*BRIEF:* Starting at the line that contains "shortcuts and file", restate each line word for word through the final line of the data, keeping both ends.
- - -
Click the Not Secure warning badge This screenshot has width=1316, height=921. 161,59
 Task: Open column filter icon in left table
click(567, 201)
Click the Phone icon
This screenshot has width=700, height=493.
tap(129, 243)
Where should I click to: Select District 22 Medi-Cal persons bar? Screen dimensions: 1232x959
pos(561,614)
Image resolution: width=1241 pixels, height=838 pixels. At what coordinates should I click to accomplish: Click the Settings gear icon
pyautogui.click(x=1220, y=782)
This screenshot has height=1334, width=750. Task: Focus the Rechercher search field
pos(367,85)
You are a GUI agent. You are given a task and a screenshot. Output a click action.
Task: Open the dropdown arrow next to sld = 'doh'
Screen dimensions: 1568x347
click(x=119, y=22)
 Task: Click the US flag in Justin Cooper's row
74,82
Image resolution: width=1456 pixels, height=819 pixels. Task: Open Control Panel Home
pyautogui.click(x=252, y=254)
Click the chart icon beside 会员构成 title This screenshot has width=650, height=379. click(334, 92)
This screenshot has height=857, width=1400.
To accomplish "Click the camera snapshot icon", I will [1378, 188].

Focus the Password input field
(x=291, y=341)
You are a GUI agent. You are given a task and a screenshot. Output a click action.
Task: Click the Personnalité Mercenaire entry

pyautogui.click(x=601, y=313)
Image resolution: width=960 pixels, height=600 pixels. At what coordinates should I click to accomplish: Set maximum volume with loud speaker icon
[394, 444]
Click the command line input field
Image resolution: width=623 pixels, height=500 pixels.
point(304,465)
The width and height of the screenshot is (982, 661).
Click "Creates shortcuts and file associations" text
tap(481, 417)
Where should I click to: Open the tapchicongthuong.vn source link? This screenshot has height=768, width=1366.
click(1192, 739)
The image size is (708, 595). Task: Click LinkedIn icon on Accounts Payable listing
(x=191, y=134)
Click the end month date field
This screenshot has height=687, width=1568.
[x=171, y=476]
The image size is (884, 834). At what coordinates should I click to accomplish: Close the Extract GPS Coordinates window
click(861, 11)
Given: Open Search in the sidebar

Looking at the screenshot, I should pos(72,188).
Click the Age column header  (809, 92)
- - -
*EXERCISE OUTPUT:*
Click "Creates shortcuts and file associations" text
tap(481, 417)
Where should I click to: Open the tapchicongthuong.vn source link? This screenshot has height=768, width=1366.
click(1192, 739)
The image size is (708, 595). Task: Click LinkedIn icon on Accounts Payable listing
(x=191, y=134)
Click the end month date field
This screenshot has height=687, width=1568.
[x=171, y=476]
The image size is (884, 834). At what coordinates should I click to accomplish: Close the Extract GPS Coordinates window
click(861, 11)
Given: Open Search in the sidebar

Looking at the screenshot, I should pos(72,188).
Click the Age column header  (809, 92)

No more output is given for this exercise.